╔══

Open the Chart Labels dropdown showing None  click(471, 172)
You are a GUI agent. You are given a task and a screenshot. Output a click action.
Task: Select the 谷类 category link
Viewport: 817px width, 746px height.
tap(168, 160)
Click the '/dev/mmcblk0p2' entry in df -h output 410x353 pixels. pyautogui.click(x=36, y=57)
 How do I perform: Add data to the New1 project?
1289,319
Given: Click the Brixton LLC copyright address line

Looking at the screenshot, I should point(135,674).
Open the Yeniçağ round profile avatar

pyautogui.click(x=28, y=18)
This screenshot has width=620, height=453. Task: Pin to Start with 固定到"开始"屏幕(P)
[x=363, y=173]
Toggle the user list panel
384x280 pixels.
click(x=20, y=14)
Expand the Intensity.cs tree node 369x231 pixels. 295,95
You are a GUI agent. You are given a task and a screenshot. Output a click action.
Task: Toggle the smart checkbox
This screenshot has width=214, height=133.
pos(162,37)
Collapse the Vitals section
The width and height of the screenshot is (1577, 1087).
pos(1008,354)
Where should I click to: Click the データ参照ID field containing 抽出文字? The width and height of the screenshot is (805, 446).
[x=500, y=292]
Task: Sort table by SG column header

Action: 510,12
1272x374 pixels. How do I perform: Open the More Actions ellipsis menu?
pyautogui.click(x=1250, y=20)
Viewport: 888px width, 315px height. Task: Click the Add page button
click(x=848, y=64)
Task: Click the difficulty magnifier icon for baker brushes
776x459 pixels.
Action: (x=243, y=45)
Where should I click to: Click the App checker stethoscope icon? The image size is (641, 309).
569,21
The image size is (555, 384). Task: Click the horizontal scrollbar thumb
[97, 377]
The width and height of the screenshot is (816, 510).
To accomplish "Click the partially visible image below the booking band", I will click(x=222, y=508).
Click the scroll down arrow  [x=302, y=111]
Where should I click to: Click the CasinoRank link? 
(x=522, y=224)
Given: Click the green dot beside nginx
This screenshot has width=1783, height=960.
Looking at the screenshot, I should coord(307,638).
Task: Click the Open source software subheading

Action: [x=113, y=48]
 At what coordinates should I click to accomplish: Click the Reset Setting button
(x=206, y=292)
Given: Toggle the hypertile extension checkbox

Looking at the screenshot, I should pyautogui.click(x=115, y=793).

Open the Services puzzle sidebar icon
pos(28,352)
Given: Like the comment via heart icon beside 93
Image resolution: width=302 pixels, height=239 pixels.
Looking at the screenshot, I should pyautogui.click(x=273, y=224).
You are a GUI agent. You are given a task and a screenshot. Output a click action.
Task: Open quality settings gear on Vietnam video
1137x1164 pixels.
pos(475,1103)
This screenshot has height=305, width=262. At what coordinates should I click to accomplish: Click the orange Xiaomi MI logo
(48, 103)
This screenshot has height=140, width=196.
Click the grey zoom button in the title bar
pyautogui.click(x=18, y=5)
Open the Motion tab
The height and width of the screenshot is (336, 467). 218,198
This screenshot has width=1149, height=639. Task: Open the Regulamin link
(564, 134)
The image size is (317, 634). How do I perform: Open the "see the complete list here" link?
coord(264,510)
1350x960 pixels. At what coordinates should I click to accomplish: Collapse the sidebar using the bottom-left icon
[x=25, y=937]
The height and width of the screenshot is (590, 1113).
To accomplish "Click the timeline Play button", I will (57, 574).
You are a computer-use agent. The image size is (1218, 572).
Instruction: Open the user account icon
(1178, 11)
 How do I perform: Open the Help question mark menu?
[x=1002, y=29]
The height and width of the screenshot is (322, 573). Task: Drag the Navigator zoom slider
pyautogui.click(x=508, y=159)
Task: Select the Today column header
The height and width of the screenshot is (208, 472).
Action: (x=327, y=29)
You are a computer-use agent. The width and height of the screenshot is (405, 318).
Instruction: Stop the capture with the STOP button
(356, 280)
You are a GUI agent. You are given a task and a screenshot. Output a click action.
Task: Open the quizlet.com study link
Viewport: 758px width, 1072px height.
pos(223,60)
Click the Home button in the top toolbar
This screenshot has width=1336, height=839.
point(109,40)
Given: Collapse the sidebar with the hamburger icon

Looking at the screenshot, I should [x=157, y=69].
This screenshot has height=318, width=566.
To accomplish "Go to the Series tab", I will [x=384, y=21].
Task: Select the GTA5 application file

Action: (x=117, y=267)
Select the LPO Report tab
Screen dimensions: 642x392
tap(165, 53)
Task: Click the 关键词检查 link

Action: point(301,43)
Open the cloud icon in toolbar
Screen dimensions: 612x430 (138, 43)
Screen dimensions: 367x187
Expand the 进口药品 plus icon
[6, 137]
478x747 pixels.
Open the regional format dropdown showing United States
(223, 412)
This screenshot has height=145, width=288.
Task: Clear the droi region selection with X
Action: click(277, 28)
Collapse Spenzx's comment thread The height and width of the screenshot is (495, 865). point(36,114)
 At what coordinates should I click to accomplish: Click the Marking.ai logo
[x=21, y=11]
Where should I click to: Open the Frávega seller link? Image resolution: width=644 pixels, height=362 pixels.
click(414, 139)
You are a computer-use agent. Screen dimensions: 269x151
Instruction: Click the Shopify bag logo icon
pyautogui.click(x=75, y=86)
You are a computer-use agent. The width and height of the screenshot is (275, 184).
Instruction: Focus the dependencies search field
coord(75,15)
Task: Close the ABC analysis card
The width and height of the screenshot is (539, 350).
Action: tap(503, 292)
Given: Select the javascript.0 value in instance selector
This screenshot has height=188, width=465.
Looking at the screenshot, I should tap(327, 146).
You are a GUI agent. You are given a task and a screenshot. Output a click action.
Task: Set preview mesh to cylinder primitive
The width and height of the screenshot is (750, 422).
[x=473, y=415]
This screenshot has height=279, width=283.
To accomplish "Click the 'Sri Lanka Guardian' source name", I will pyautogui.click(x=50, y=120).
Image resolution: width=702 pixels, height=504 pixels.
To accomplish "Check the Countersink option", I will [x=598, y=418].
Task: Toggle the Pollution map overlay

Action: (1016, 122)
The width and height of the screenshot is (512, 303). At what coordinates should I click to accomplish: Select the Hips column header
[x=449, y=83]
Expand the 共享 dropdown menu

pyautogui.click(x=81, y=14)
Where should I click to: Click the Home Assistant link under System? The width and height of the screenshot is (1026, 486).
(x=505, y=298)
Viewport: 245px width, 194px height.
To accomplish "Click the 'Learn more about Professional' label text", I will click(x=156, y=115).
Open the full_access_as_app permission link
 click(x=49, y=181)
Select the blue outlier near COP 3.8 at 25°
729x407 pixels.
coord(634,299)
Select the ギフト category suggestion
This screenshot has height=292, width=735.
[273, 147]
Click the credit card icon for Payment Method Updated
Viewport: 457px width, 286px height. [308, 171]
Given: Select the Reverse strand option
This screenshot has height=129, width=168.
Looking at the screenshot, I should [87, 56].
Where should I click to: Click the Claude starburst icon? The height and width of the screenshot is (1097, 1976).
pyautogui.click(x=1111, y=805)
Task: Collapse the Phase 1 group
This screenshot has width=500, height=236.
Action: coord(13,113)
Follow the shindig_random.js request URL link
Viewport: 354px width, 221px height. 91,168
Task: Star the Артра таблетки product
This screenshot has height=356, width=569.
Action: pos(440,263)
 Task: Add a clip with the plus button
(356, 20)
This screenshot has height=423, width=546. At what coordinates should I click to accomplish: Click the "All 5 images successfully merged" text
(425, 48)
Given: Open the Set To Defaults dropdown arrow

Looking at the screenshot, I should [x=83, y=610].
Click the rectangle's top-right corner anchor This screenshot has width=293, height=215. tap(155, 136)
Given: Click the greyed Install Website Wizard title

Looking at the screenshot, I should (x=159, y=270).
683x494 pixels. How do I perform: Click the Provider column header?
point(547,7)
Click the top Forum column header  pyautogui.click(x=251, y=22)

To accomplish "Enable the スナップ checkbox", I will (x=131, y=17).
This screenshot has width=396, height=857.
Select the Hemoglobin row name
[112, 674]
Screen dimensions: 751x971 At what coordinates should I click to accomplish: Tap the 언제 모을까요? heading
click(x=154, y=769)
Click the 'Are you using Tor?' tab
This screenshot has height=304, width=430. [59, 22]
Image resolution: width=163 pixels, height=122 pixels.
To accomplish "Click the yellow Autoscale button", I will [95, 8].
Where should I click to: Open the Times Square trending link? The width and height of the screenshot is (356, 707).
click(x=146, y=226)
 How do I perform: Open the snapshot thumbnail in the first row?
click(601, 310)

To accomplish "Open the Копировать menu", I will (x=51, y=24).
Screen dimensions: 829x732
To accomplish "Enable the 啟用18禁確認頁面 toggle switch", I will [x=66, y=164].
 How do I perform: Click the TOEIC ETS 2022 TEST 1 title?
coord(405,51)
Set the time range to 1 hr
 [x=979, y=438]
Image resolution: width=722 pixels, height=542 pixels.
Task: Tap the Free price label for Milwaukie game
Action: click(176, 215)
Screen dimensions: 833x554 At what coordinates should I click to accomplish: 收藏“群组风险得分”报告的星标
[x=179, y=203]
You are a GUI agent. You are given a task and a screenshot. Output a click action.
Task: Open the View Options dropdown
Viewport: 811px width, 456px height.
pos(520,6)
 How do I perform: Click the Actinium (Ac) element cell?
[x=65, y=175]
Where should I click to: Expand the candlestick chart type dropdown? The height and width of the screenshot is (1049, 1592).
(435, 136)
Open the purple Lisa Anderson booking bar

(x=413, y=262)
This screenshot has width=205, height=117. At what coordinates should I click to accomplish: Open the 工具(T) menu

╚══

> [Given task]: Convert the material between the lines holding "The height and width of the screenshot is (322, 573)." and "pos(223,60)", inclusive, into a JSON list of strings. Use one string per line and leave out blank lines.

> [Task result]:
[
  "The height and width of the screenshot is (322, 573). Task: Drag the Navigator zoom slider",
  "pyautogui.click(x=508, y=159)",
  "Task: Select the Today column header",
  "The height and width of the screenshot is (208, 472).",
  "Action: (x=327, y=29)",
  "You are a computer-use agent. The width and height of the screenshot is (405, 318).",
  "Instruction: Stop the capture with the STOP button",
  "(356, 280)",
  "You are a GUI agent. You are given a task and a screenshot. Output a click action.",
  "Task: Open the quizlet.com study link",
  "Viewport: 758px width, 1072px height.",
  "pos(223,60)"
]